Según la visión descrita, el plebiscito se reduce a
una mera consulta sin poder vinculante. No obstante, esta consulta genera una
serie de interrogantes, tanto por los efectos que se le atribuyen al plebiscito
como por el mismo procedimiento de consulta.
Pero además, el procedimiento de consulta de 1980
presentó diversas irregularidades que impiden que pueda ser calificado como una
manifestación libre de la comunidad. Por de pronto, se realizó estando vigente
un estado de excepción constitucional (estado de emergencia), en un período de
profunda represión y violación sistemática de los derechos fundamentales,
suspensión y/o restricción de los derechos de asociación y reunión,
inexistencia de registros electorales, entre otras.

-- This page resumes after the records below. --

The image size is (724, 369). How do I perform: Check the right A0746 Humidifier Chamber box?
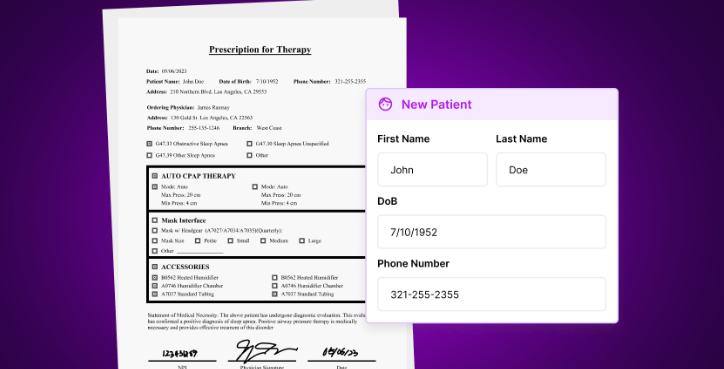[275, 286]
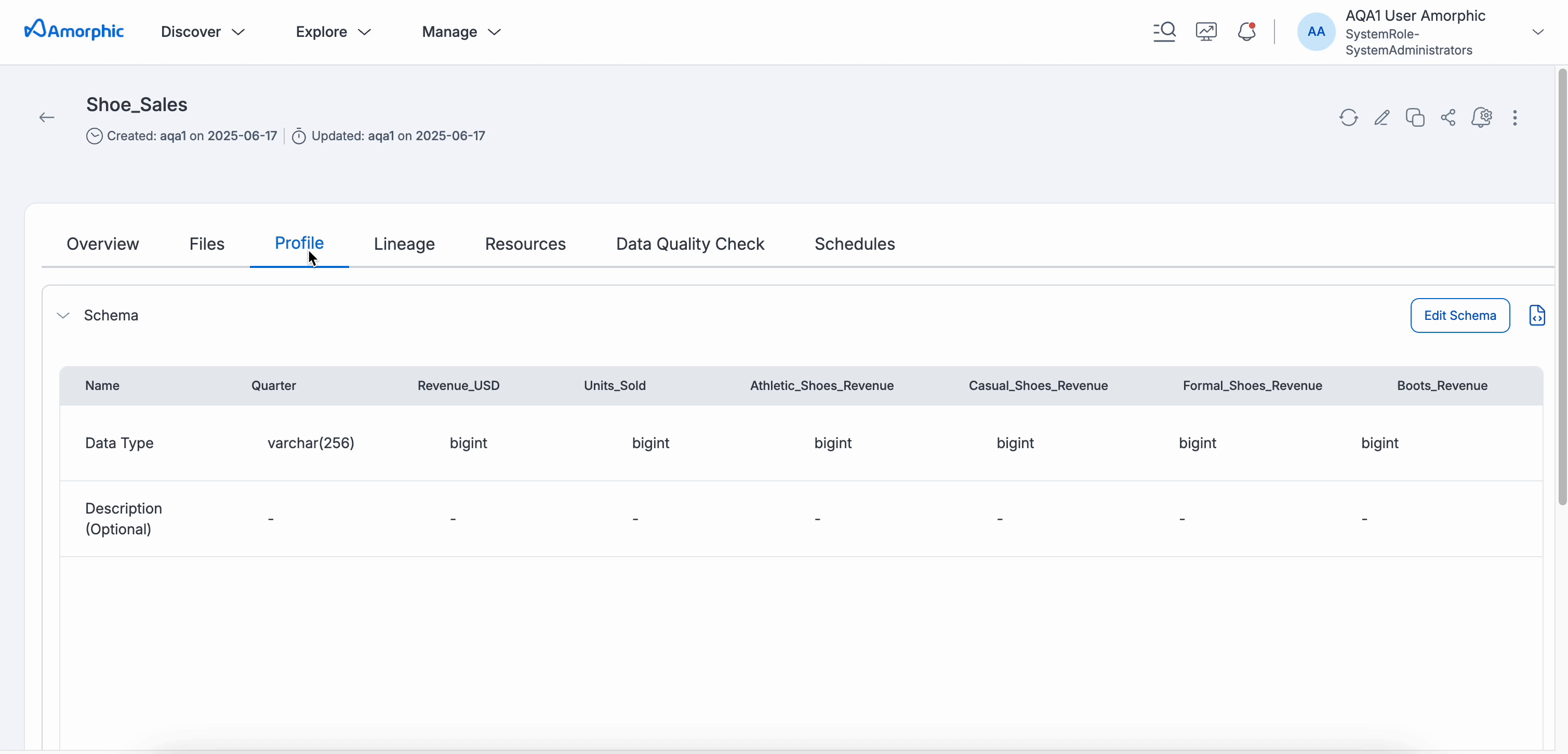Click the refresh dataset icon
This screenshot has height=754, width=1568.
1348,117
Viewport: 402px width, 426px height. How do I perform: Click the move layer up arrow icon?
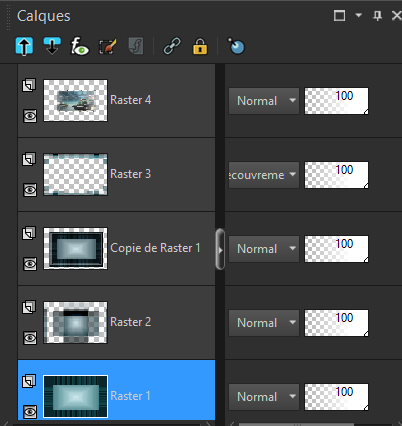(24, 46)
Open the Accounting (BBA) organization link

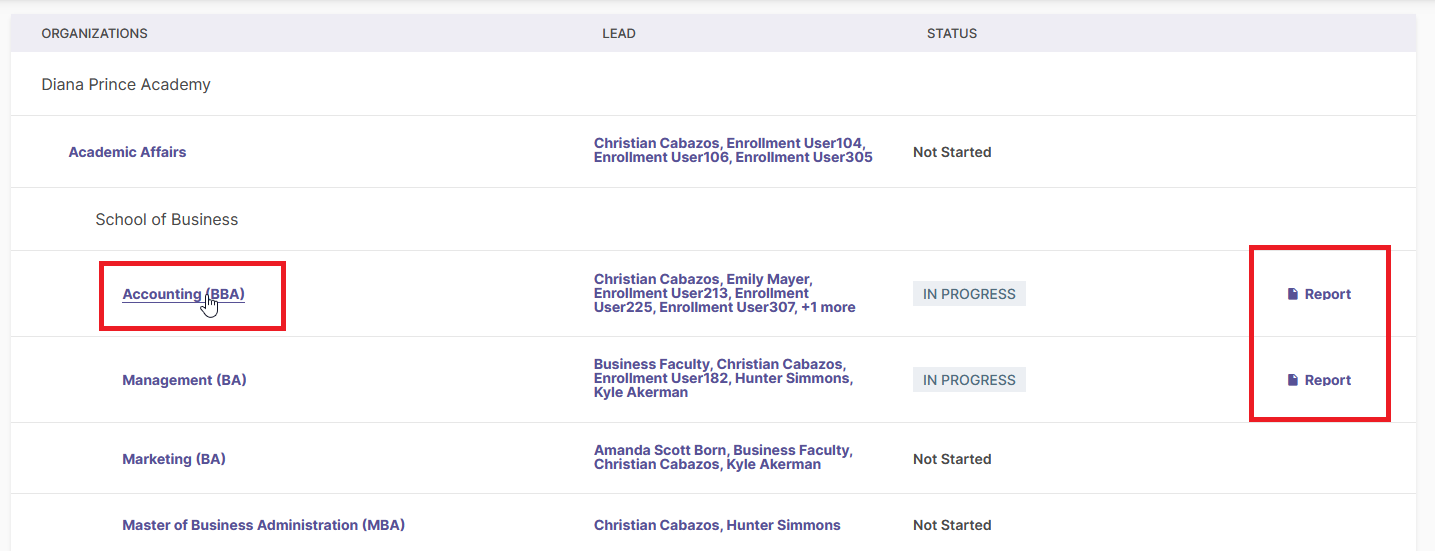tap(183, 294)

De esta suerte, el plebiscito presenta una magnitud de
irregularidades, además de pretender vestir con ropas demócratas a una
Constitución que no lo es y que, desde 1981 hasta 1990 solo será Constitución
semántica, habida cuenta que serán las disposiciones transitorias las que
regirán durante este período, que también se caracteriza por el mantenimiento
de la dictadura, permanentes estados de excepción constitucional, violación de
los derechos fundamentales, transformación del sistema productivo y de los
paradigmas históricos del Estado. Por lo mismo, surge la pregunta en relación a
la legitimidad de la Constitución chilena, asunto que presento a continuación.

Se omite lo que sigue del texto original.